Así la calificó el programa nocturno “Beto a saber”. La gran “incógnita” que difunden los medios es cómo esta “chica blanca de apellido” (como dice en un reportaje un guionista de novelas) acaba en este “cuento de terror en el cual (ella) es el personaje malvado fácil de identificar y de señalar.” La declaración de uno de los responsables de su captura traduce el transfondo social y “racial” de la noticia : “había una sospechosa que era muy buena moza y no tenía aires de provinciana, al contrario, un aire de miraflorina pituca.” Precisamente en Miraflores (barrio acomodado de Lima) los periodistas se apresuraron a preguntar a los vecinos qué sentían sobre la posibilidad de tener como nueva vecina a la exrea.

Se ha cumplido un cuarto de siglo desde el golpe final contra Sendero Luminoso. Muchas condenas llegan a su fin y los medios repiten las imágenes de las masacres y atentados perpretados por el terrorismo. Sobre todo de aquellos ocurridos en Lima, en Miraflores. Los medios insisten en que las nuevas generaciones conozcan lo que pasó.

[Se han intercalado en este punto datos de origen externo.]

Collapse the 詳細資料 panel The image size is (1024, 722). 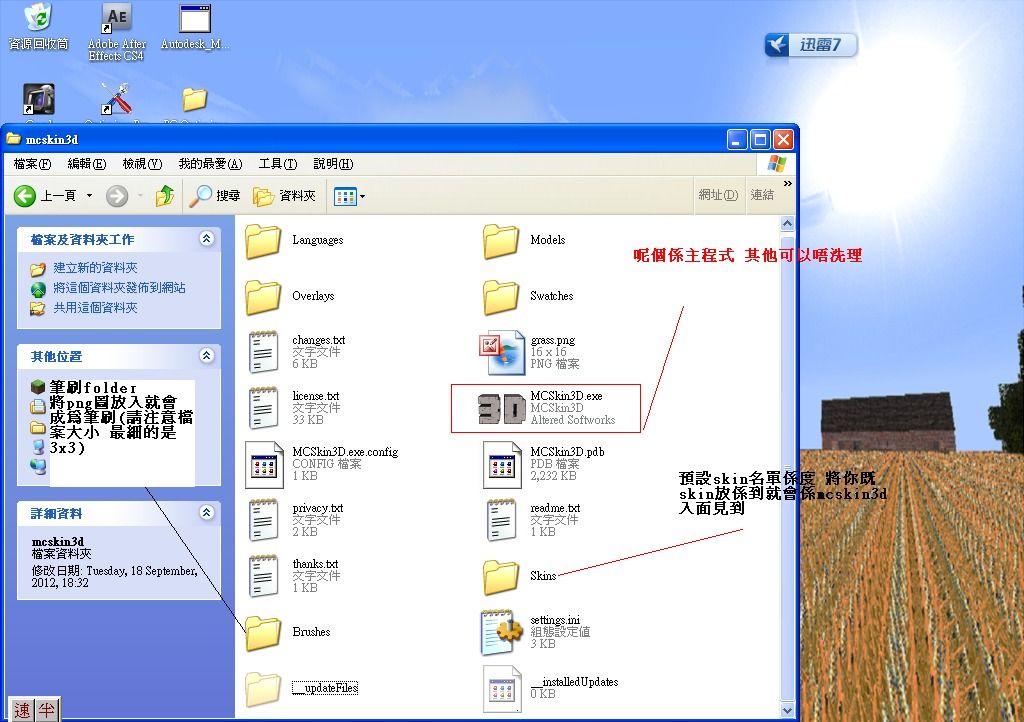coord(206,512)
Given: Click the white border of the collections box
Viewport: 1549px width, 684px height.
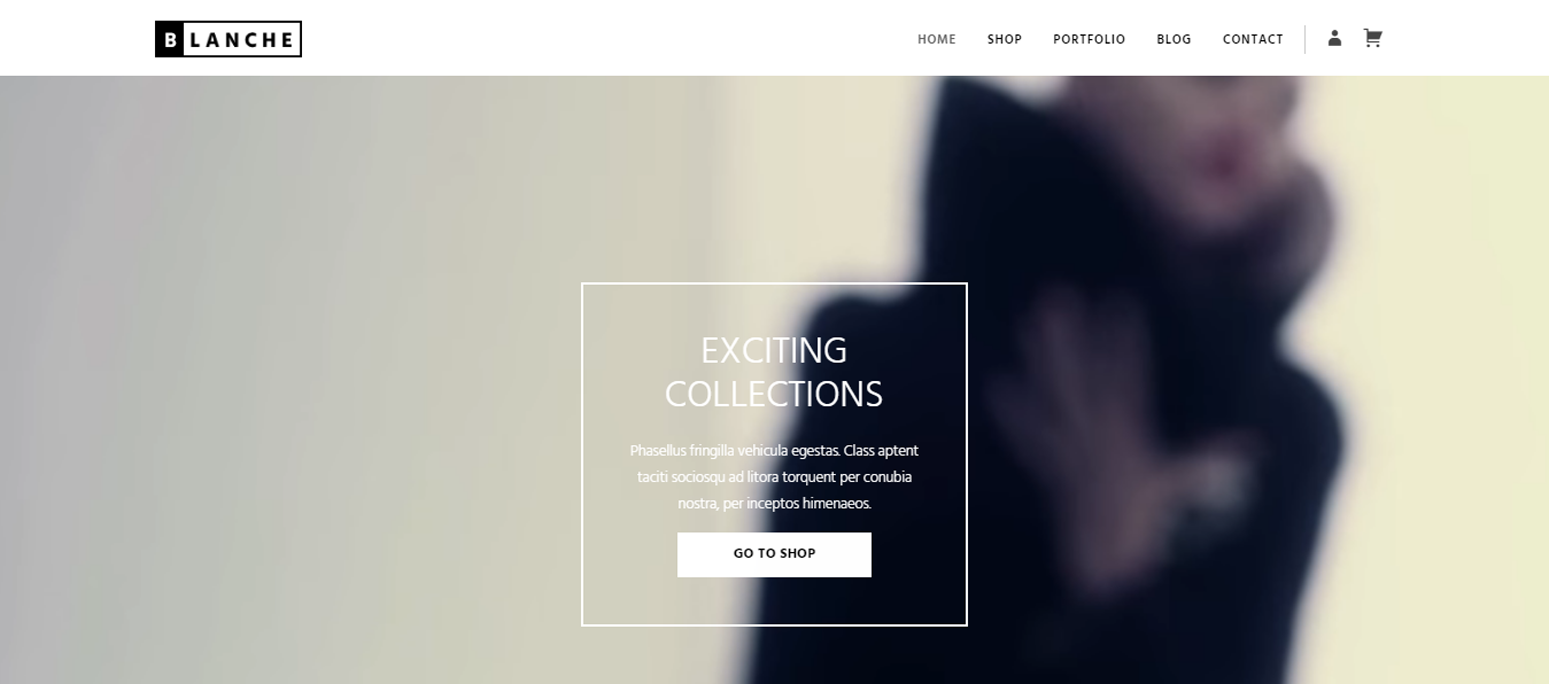Looking at the screenshot, I should tap(774, 284).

No es raro ver encuestas en la calle en las que los jóvenes no pueden identificar ni al mismísimo Abimael Guzmán. “¿Estamos ante el inicio o al final de una nueva guerra contra el terror?”, pregunta la reportera Lorena Ormeño del programa de televisiôn Día D.

Para uno de los presentadores del dominical “Cuarto Poder”, “[Maritza Garrido-Lecca] es una senderista feroz, una terrorista sanguinaria y no olvidemos quién ha sido Maritza Garrido-Lecca, por favor, porque eso tenemos que, nosotros como sociedad, tener pendiente y saber quién es quién en esta historia de terror que desangró nuestro pais.” La conductora de “90 Segundos” argumentó la pertinencia periodística de tratar esta noticia: “Y nosotros tenemos no solo la obligación sino la enorme responsabilidad y el compromiso ético y moral de contarles a ustedes quién fue esta mujer (…).” Notemos cómo en sus alocuciones algunos de los presentadores de televisión hablan sin hacer pausas, de manera tajante y parecen al borde de perder el control. En cualquiera de los reportajes no falta la escena amenazadora, acaso con intención profética en la que Abimael Guzmán tocándose la cabeza con el dedo índice dice: “Y si uno muere, esto queda en los demás.”

En general, los reportajes pasan del relato de la historia de la “niña bien” que se transforma en “monstruo” a la advertencia de la inminencia de un nuevo baño de sangre. Los presentadores subrayan la responsabilidad de los medios de recordar y hacer conocer a la juventud lo que ocurrió en la época del terror. Sin embargo, se concedió poco tiempo al análisis de los factores que llevaron al surgimiento y derrota de los grupos terroristas, No se profundizó sobre la respuesta del Estado que produjo violaciones de los derechos humanos. Tampoco se examinó el nuevo contexo del país que encontrarán los condenados por terrorismo al salir de prisión. Y menos aún el tema del silencio de los medios sobre todas estas cuestiones durante los últimos años.